半晌无人应答,所有人都因为眼前突发的闹剧而惊呆了。
穆世章拄着犀角手杖,往张观火的方向走了一步,老鹰似的锐利目光从耸拉的眼皮下射出,冷声道:
“张观火,你可知,数次诬告朝廷命官的结果?”
“我还是那句话——是与不是,证物都递去内阁了,穆首辅不妨先看看吴刘氏生前写下的状词究竟有些什么,再来决定,值不值得为眼前这人出言撑腰。”
张观火朝面色各异的众人随意拱了拱手,转身大步离去。
吴文旦双腿瘫软,下意识想要从自己的主心骨上找底气,他看向穆世章,口中的辩词在迎上对方视线的那一刻就卡在喉咙里。
穆世章看着他,目光冷漠至极,仿若在看一个留之无用的死物,即将被抛弃的恐惧从吴文旦心底冒出,他摇摇欲坠,无数乞求堵在了颤抖的牙关。

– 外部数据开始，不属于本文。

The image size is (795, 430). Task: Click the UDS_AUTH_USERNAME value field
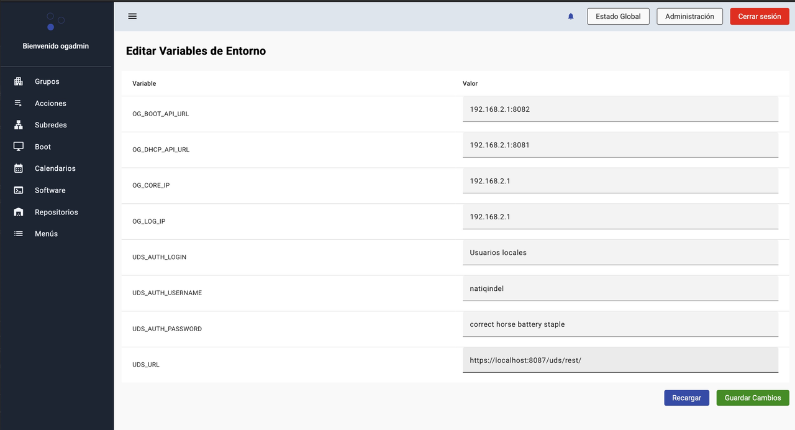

穆世章转身,拄着犀角手杖朝外走去,众人追随,不过转眼,原本人满为患的灵堂就只剩下吴文旦一人。
噗通一声,他跌坐地上。
吴文旦面色惨白,心里只有一个念头——
他完了。
……
“原来如此……”
周肇珂听完吴府发生的事,面露疑色。
“只是……这张观火又是从何得来弹劾吴文旦的罪证?”
秦秾华笑道:“谁知道呢?张观火此前弹劾吴文旦不成,反遭降罪外放,如此绝处逢生,真像是书中的主人公一样呢!”

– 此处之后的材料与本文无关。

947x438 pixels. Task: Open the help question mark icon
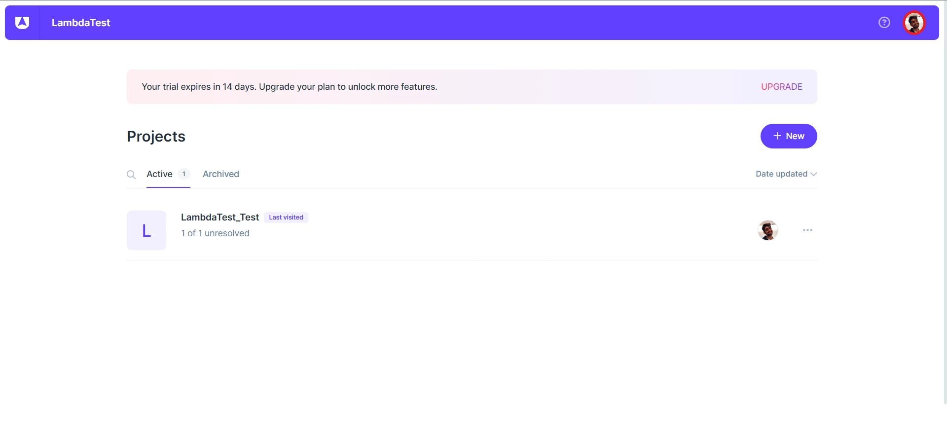click(x=884, y=23)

“他算哪门子的主人公——”周肇珂无奈笑道:“纸包不住火,吴文旦此人,作恶多端——落马啊,是早晚的事。”
秦秾华扬唇一笑,算作附和。
几个丫鬟端着果盘接连走入花厅,周肇珂笑道:“两位殿下,畅聊口渴,请尝尝关外来的冰镇玉瓜。这是我一位学生,前不久从关外游学带回来的礼物之一。”

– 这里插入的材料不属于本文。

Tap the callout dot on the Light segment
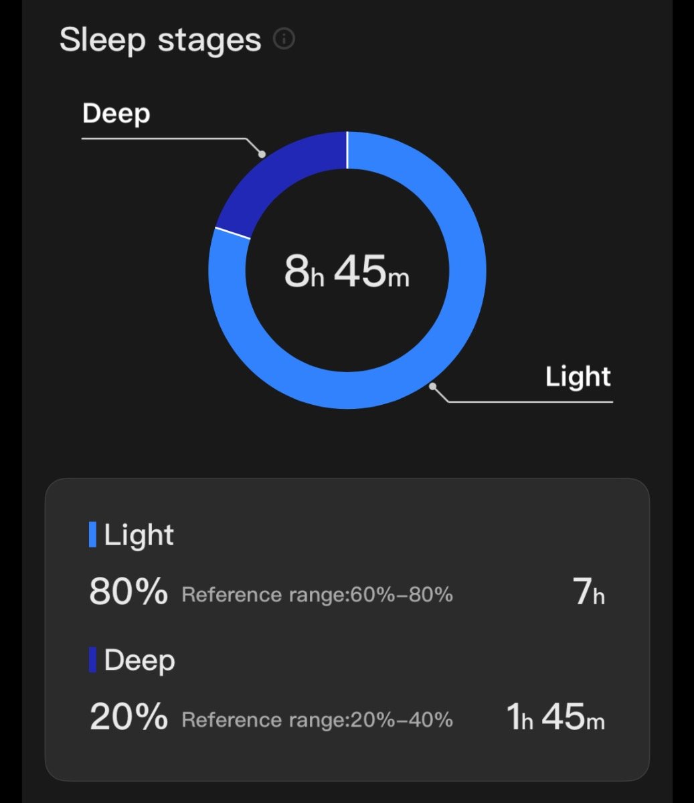This screenshot has width=694, height=803. (x=433, y=386)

周肇珂特意看向秦秾华,笑着说:“你外祖母一直念叨着要等你来了再吃,下人们拿井水泡着,此时吃,正是冰脆可口。”
“外祖母果然疼我……”
秦秾华一句撒娇,让周老夫人眉开眼笑。
秦曜渊坐在一旁,面无表情地观看热闹的戏台。
女骗子专程带他来此,不可能只是让他来看戏的。他一定要打起十二分精神,以免落入女骗子陷阱,被人卖了还帮着数钱。
丫鬟给每个人面前都放了一盘切成块状的玉瓜,名为玉瓜的瓜看上去和普通西瓜相似,但是瓜瓤更通红,瓜籽更乌黑,一看就鲜甜多汁。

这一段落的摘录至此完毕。